**Assignment**
All of the data needs to be reproduced with no alterations.

(Stored dataset items)
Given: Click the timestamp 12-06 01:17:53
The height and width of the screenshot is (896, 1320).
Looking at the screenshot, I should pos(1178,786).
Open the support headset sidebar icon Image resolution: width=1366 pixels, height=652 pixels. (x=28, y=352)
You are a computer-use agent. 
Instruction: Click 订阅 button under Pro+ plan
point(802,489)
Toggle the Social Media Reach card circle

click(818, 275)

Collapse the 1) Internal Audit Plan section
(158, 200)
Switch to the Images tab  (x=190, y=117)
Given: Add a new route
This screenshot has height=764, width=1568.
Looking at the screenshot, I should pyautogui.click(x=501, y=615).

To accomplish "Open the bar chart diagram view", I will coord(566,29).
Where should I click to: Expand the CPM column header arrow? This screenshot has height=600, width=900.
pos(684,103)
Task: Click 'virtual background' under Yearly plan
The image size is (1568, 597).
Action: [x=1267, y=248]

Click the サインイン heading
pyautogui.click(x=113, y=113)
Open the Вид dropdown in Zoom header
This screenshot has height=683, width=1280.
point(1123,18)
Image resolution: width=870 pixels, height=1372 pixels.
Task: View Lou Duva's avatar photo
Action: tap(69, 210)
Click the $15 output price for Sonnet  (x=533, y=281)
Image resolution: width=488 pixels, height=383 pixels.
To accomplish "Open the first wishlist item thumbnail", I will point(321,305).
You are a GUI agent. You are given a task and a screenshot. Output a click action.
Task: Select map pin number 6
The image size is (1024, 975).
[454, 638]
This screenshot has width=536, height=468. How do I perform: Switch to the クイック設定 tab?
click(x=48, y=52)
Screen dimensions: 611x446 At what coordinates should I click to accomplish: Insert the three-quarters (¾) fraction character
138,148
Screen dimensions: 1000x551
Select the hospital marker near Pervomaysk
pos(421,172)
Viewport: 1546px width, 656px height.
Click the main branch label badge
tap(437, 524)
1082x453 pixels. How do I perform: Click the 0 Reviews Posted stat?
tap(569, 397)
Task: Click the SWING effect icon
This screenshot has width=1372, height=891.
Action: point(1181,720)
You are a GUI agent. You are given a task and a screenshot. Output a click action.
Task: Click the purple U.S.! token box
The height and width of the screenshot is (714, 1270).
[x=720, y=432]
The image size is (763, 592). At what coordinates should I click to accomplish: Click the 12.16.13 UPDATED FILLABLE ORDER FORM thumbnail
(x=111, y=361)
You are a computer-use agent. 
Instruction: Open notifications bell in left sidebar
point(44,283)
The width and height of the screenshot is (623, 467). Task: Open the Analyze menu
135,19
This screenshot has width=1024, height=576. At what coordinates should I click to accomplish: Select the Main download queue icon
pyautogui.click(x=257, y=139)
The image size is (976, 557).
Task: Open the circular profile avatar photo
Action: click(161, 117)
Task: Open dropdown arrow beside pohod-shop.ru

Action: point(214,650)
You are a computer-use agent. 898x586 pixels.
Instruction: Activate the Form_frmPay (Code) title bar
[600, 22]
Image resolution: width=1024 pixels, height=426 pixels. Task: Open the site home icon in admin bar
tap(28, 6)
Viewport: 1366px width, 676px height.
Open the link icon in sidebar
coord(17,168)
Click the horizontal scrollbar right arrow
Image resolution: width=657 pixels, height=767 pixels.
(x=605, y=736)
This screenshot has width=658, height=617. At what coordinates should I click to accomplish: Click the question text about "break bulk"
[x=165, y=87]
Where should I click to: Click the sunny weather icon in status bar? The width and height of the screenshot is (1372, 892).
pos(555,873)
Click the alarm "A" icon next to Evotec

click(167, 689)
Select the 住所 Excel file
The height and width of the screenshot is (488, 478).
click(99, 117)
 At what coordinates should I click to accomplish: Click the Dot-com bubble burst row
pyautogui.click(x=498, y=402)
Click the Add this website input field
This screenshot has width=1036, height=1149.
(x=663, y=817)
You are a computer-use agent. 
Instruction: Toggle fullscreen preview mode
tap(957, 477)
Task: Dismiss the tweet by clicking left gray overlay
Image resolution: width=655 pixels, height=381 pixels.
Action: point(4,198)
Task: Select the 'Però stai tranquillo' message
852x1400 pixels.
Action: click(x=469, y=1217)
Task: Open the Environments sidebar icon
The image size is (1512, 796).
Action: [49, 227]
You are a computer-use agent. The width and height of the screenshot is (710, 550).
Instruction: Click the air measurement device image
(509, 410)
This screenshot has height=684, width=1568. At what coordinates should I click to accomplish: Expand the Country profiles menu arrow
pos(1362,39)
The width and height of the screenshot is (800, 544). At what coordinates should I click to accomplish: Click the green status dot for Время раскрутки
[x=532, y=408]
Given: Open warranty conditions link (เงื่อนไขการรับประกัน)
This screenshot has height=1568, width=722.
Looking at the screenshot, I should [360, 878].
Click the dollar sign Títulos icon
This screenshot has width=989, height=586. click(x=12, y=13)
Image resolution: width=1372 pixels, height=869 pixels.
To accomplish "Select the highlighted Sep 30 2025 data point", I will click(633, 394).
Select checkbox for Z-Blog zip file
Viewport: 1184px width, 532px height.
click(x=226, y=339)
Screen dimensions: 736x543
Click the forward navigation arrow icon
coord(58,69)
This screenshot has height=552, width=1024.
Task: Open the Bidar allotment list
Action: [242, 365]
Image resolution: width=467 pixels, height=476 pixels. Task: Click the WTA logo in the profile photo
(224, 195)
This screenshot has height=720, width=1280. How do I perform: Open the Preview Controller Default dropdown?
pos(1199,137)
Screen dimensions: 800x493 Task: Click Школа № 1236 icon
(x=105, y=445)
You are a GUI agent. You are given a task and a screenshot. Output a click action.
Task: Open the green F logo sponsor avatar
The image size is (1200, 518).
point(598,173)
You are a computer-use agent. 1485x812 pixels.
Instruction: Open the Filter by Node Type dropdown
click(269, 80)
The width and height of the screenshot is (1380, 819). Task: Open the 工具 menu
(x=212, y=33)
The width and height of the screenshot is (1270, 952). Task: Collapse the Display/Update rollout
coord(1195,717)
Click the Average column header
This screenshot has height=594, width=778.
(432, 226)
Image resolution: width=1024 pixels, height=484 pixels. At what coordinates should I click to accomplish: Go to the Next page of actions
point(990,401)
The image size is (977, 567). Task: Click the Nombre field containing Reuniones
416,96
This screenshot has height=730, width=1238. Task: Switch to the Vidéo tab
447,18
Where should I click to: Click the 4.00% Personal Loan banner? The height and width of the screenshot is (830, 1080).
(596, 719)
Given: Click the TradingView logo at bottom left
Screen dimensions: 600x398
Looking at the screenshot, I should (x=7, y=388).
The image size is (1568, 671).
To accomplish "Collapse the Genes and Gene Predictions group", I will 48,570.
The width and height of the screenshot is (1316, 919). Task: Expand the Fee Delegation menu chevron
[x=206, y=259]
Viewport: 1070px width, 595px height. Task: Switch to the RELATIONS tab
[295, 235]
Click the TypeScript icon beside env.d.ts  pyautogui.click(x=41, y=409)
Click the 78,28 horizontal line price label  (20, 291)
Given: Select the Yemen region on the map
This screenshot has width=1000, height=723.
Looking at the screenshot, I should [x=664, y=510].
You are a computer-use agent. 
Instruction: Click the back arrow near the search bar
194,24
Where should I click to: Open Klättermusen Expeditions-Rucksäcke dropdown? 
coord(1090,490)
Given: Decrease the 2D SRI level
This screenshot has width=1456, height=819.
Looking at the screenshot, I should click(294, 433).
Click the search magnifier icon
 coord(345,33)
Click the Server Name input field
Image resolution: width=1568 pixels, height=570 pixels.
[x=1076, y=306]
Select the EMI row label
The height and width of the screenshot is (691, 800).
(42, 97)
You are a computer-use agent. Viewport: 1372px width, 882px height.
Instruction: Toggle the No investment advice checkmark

**Written response**
Given: Click the timestamp 12-06 01:17:53
The height and width of the screenshot is (896, 1320).
Looking at the screenshot, I should pos(1178,786).
Open the support headset sidebar icon Image resolution: width=1366 pixels, height=652 pixels. (x=28, y=352)
You are a computer-use agent. 
Instruction: Click 订阅 button under Pro+ plan
point(802,489)
Toggle the Social Media Reach card circle

click(818, 275)

Collapse the 1) Internal Audit Plan section
(158, 200)
Switch to the Images tab  (x=190, y=117)
Given: Add a new route
This screenshot has height=764, width=1568.
Looking at the screenshot, I should pyautogui.click(x=501, y=615).

To accomplish "Open the bar chart diagram view", I will coord(566,29).
Where should I click to: Expand the CPM column header arrow? This screenshot has height=600, width=900.
pos(684,103)
Task: Click 'virtual background' under Yearly plan
The image size is (1568, 597).
Action: [x=1267, y=248]

Click the サインイン heading
pyautogui.click(x=113, y=113)
Open the Вид dropdown in Zoom header
This screenshot has height=683, width=1280.
point(1123,18)
Image resolution: width=870 pixels, height=1372 pixels.
Task: View Lou Duva's avatar photo
Action: tap(69, 210)
Click the $15 output price for Sonnet  (x=533, y=281)
Image resolution: width=488 pixels, height=383 pixels.
To accomplish "Open the first wishlist item thumbnail", I will point(321,305).
You are a GUI agent. You are given a task and a screenshot. Output a click action.
Task: Select map pin number 6
The image size is (1024, 975).
[454, 638]
This screenshot has width=536, height=468. How do I perform: Switch to the クイック設定 tab?
click(x=48, y=52)
Screen dimensions: 611x446 At what coordinates should I click to accomplish: Insert the three-quarters (¾) fraction character
138,148
Screen dimensions: 1000x551
Select the hospital marker near Pervomaysk
pos(421,172)
Viewport: 1546px width, 656px height.
Click the main branch label badge
tap(437, 524)
1082x453 pixels. How do I perform: Click the 0 Reviews Posted stat?
tap(569, 397)
Task: Click the SWING effect icon
This screenshot has width=1372, height=891.
Action: point(1181,720)
You are a GUI agent. You are given a task and a screenshot. Output a click action.
Task: Click the purple U.S.! token box
The height and width of the screenshot is (714, 1270).
[x=720, y=432]
The image size is (763, 592). At what coordinates should I click to accomplish: Click the 12.16.13 UPDATED FILLABLE ORDER FORM thumbnail
(x=111, y=361)
You are a computer-use agent. 
Instruction: Open notifications bell in left sidebar
point(44,283)
The width and height of the screenshot is (623, 467). Task: Open the Analyze menu
135,19
This screenshot has width=1024, height=576. At what coordinates should I click to accomplish: Select the Main download queue icon
pyautogui.click(x=257, y=139)
The image size is (976, 557).
Task: Open the circular profile avatar photo
Action: click(161, 117)
Task: Open dropdown arrow beside pohod-shop.ru

Action: point(214,650)
You are a computer-use agent. 898x586 pixels.
Instruction: Activate the Form_frmPay (Code) title bar
[600, 22]
Image resolution: width=1024 pixels, height=426 pixels. Task: Open the site home icon in admin bar
tap(28, 6)
Viewport: 1366px width, 676px height.
Open the link icon in sidebar
coord(17,168)
Click the horizontal scrollbar right arrow
Image resolution: width=657 pixels, height=767 pixels.
(x=605, y=736)
This screenshot has width=658, height=617. At what coordinates should I click to accomplish: Click the question text about "break bulk"
[x=165, y=87]
Where should I click to: Click the sunny weather icon in status bar? The width and height of the screenshot is (1372, 892).
pos(555,873)
Click the alarm "A" icon next to Evotec

click(167, 689)
Select the 住所 Excel file
The height and width of the screenshot is (488, 478).
click(99, 117)
 At what coordinates should I click to accomplish: Click the Dot-com bubble burst row
pyautogui.click(x=498, y=402)
Click the Add this website input field
This screenshot has width=1036, height=1149.
(x=663, y=817)
You are a computer-use agent. 
Instruction: Toggle fullscreen preview mode
tap(957, 477)
Task: Dismiss the tweet by clicking left gray overlay
Image resolution: width=655 pixels, height=381 pixels.
Action: point(4,198)
Task: Select the 'Però stai tranquillo' message
852x1400 pixels.
Action: click(x=469, y=1217)
Task: Open the Environments sidebar icon
The image size is (1512, 796).
Action: [49, 227]
You are a computer-use agent. The width and height of the screenshot is (710, 550).
Instruction: Click the air measurement device image
(509, 410)
This screenshot has height=684, width=1568. At what coordinates should I click to accomplish: Expand the Country profiles menu arrow
pos(1362,39)
The width and height of the screenshot is (800, 544). At what coordinates should I click to accomplish: Click the green status dot for Время раскрутки
[x=532, y=408]
Given: Open warranty conditions link (เงื่อนไขการรับประกัน)
This screenshot has height=1568, width=722.
Looking at the screenshot, I should [360, 878].
Click the dollar sign Títulos icon
This screenshot has width=989, height=586. click(x=12, y=13)
Image resolution: width=1372 pixels, height=869 pixels.
To accomplish "Select the highlighted Sep 30 2025 data point", I will click(633, 394).
Select checkbox for Z-Blog zip file
Viewport: 1184px width, 532px height.
click(x=226, y=339)
Screen dimensions: 736x543
Click the forward navigation arrow icon
coord(58,69)
This screenshot has height=552, width=1024.
Task: Open the Bidar allotment list
Action: [242, 365]
Image resolution: width=467 pixels, height=476 pixels. Task: Click the WTA logo in the profile photo
(224, 195)
This screenshot has height=720, width=1280. How do I perform: Open the Preview Controller Default dropdown?
pos(1199,137)
Screen dimensions: 800x493 Task: Click Школа № 1236 icon
(x=105, y=445)
You are a GUI agent. You are given a task and a screenshot. Output a click action.
Task: Open the green F logo sponsor avatar
The image size is (1200, 518).
point(598,173)
You are a computer-use agent. 1485x812 pixels.
Instruction: Open the Filter by Node Type dropdown
click(269, 80)
The width and height of the screenshot is (1380, 819). Task: Open the 工具 menu
(x=212, y=33)
The width and height of the screenshot is (1270, 952). Task: Collapse the Display/Update rollout
coord(1195,717)
Click the Average column header
This screenshot has height=594, width=778.
(432, 226)
Image resolution: width=1024 pixels, height=484 pixels. At what coordinates should I click to accomplish: Go to the Next page of actions
point(990,401)
The image size is (977, 567). Task: Click the Nombre field containing Reuniones
416,96
This screenshot has height=730, width=1238. Task: Switch to the Vidéo tab
447,18
Where should I click to: Click the 4.00% Personal Loan banner? The height and width of the screenshot is (830, 1080).
(596, 719)
Given: Click the TradingView logo at bottom left
Screen dimensions: 600x398
Looking at the screenshot, I should (x=7, y=388).
The image size is (1568, 671).
To accomplish "Collapse the Genes and Gene Predictions group", I will 48,570.
The width and height of the screenshot is (1316, 919). Task: Expand the Fee Delegation menu chevron
[x=206, y=259]
Viewport: 1070px width, 595px height. Task: Switch to the RELATIONS tab
[295, 235]
Click the TypeScript icon beside env.d.ts  pyautogui.click(x=41, y=409)
Click the 78,28 horizontal line price label  (20, 291)
Given: Select the Yemen region on the map
This screenshot has width=1000, height=723.
Looking at the screenshot, I should [x=664, y=510].
You are a computer-use agent. 
Instruction: Click the back arrow near the search bar
194,24
Where should I click to: Open Klättermusen Expeditions-Rucksäcke dropdown? 
coord(1090,490)
Given: Decrease the 2D SRI level
This screenshot has width=1456, height=819.
Looking at the screenshot, I should click(294, 433).
Click the search magnifier icon
 coord(345,33)
Click the Server Name input field
Image resolution: width=1568 pixels, height=570 pixels.
[x=1076, y=306]
Select the EMI row label
The height and width of the screenshot is (691, 800).
(42, 97)
You are a computer-use agent. Viewport: 1372px width, 882px height.
Instruction: Toggle the No investment advice checkmark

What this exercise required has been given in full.